One Day Rest in Seven
An employer is now required to give an employee a consecutive 24 hours off for each 7-day period. There is a new employment law poster to go along with this that must also be posted along with your other employment notices. The only exceptions to this change are: those covered under Collective Bargaining Agreements, exempts employees in the Executive, Administrative (Executive or administrative personnel means individuals employed by a corporation or labor organization who are paid on a salary rather than hourly basis and who have policymaking, managerial, professional, or supervisory responsibilities) or Sales roles as defined by the Fair Labor Standards Act, certain Supervisors as defined by the National Labor Relations Act (those with independent authority to: hire, transfer, suspend, lay off, recall, promote, discharge, assign, reward, or discipline other employees, or responsibly to direct them, or to adjust their grievances, or effectively to recommend such action) and part-time employees who regularly work less than 20 hours per week.
Rest and Meal Breaks
An additional 20-minute meal break has been added for every 4.5 continuous hours worked over the initial 7.5 hours in a day.
Family Bereavement Leave Act
Employers who are subject to the Family Medical Leave Act (have 50 employees within a 75-mile radius) are now subject to the Family Bereavement Leave Act which allows up to 10 unpaid days off to grieve any family member, attend a funeral or to make funeral arrangements. The days must be used within 60 days of the event and employees should give at least 45 hours’ notice of needed time off, when possible. As with the Family Medical Leave Act, employees are not eligible for this additional unpaid time off until they have worked for the company for 12 months and worked at least 1250 hours during the previous 12-month period.
The CROWN Act stands for “Create a Respectful and Open Workplace for Natural Hair” making it illegal for an employer to discriminate against an employee because of their hairstyle or texture associated with a particular race. Employers may continue to impose dress code and grooming policies, so long as those policies do not restrict or violate the CROWN Act.
Annual Reporting of the EEO-1 Report
Private businesses with 100 or more employees already must file the EEO-1 report with the Equal Employment Opportunity Commission which includes payroll and diversity information, but now they must also include this information in the Annual Corporate Report to the Illinois Secretary of State.
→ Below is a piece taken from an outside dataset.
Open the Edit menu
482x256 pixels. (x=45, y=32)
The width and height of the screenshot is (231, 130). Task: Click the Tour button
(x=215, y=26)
The state reporting will also include gender, race and ethnicity employment data (similar to Section D of the EEO-1 form).
Equal Pay Certification
Employers with more than 100 employees are now required to acquire certification every two years called the “Equal Pay Registration Certification.” The certification acknowledges that the Employer recognizes that it will comply with all Federal and State laws that guarantee equal pay for females and minorities. Employers with less than 100 employees must also file to state that they are not subject to this certification requirement due to their employee base size.
Freedom to Work Act
Non-compete Agreements are barred for employees making less than $75,000 annually (this will increase to $90,000 by 2037).
Non-solicitation Agreements are barred for employees making less than $45,000 annually.
Employees provided with these agreements for signature must be informed of their right to consult an attorney and be allowed 14 days to consider such agreements. The fee-shifting provision of these agreements is to be removed as employees will no longer be responsible for enforcement actions that do not prevail.
Sexual Harassment Training
While Illinois requires that all employees, regardless of company size, receive one-hour of Sexual Harassment Prevention training each year, Chicago is now requiring two additional training segments: all employees must receive one hour Bystander Sexual Prevention training and Supervisors & Managers must also receive a separate one-hour Sexual Harassment Prevention training geared specifically at their roles. Chicago requires this training be completed by June 30, 2023.